■ Study material:
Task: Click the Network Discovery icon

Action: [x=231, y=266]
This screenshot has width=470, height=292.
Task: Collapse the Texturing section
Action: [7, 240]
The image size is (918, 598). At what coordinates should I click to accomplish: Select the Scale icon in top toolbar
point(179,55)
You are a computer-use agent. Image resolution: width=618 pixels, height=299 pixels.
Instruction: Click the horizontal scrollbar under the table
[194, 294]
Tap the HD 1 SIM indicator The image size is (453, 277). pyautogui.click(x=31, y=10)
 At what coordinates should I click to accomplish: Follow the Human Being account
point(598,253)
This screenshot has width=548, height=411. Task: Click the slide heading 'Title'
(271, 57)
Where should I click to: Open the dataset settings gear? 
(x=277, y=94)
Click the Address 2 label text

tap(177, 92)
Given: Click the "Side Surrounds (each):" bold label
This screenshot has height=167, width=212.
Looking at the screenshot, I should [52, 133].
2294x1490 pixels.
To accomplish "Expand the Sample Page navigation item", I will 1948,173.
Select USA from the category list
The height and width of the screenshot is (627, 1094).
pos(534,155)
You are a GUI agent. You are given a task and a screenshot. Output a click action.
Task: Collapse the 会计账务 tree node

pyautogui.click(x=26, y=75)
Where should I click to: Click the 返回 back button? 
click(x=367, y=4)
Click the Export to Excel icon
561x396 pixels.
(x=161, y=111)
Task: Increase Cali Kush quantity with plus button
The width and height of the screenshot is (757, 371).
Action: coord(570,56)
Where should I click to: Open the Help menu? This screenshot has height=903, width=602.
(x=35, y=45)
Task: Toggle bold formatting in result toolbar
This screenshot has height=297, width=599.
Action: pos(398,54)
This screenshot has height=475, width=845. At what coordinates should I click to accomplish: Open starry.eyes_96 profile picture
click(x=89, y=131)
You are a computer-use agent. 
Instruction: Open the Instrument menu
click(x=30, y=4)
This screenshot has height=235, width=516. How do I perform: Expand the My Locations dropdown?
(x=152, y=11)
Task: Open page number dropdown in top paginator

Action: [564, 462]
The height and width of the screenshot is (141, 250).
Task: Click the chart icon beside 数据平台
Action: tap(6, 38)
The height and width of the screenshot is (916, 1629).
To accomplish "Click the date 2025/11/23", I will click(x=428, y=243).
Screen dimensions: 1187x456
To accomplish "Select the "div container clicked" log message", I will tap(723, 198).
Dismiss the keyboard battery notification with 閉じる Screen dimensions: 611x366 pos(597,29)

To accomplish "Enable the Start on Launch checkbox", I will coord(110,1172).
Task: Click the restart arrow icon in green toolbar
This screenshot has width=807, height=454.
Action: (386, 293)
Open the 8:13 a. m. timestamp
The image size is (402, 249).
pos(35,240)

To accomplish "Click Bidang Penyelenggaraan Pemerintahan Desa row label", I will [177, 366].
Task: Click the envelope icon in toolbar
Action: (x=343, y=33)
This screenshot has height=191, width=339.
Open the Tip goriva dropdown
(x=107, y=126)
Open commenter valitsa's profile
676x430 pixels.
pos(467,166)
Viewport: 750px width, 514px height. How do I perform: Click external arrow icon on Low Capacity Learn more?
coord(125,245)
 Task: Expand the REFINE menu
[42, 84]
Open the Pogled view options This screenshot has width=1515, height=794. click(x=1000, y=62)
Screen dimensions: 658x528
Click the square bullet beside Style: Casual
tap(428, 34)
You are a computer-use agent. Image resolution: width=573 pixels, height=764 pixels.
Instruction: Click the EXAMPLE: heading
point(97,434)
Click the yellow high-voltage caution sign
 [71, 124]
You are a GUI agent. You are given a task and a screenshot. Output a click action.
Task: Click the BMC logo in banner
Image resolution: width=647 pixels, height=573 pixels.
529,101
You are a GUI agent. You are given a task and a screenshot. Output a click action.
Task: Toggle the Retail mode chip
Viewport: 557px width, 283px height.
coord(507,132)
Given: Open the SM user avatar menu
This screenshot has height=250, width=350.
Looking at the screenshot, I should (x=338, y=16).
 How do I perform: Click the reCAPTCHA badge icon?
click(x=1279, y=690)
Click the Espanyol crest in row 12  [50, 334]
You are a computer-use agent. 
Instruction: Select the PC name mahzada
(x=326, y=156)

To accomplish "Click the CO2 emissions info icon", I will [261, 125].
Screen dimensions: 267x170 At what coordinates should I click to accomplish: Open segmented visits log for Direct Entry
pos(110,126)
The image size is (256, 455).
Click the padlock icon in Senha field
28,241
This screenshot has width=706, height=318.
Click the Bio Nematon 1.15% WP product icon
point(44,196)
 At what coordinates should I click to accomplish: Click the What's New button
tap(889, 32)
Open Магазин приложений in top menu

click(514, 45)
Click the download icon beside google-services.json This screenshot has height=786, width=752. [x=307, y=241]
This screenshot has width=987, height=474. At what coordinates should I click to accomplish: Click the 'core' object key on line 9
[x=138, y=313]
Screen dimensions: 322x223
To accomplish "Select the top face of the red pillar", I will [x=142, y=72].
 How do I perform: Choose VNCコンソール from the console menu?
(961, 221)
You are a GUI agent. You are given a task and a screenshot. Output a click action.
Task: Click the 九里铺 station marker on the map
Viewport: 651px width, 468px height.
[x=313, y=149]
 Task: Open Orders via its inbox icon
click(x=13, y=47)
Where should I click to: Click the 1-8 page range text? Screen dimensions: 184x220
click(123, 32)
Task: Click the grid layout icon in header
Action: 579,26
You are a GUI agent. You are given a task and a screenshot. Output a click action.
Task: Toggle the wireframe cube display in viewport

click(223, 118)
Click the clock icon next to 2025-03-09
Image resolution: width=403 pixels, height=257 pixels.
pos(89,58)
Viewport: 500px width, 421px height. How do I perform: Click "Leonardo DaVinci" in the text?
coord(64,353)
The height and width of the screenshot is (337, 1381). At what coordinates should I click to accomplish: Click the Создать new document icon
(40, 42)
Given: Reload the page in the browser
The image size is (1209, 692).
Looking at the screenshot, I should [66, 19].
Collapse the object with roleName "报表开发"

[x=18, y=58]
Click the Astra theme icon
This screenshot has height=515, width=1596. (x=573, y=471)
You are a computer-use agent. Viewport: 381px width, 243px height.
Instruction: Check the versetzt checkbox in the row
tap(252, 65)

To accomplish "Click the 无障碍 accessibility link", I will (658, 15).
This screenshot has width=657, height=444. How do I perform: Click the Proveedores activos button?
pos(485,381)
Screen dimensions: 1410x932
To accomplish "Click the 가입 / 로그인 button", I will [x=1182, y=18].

■ What is being asked: What is needed is a copy of every line above in which "bold" appears.

■ Response to the task:
Given: Click the "Side Surrounds (each):" bold label
Task: Toggle bold formatting in result toolbar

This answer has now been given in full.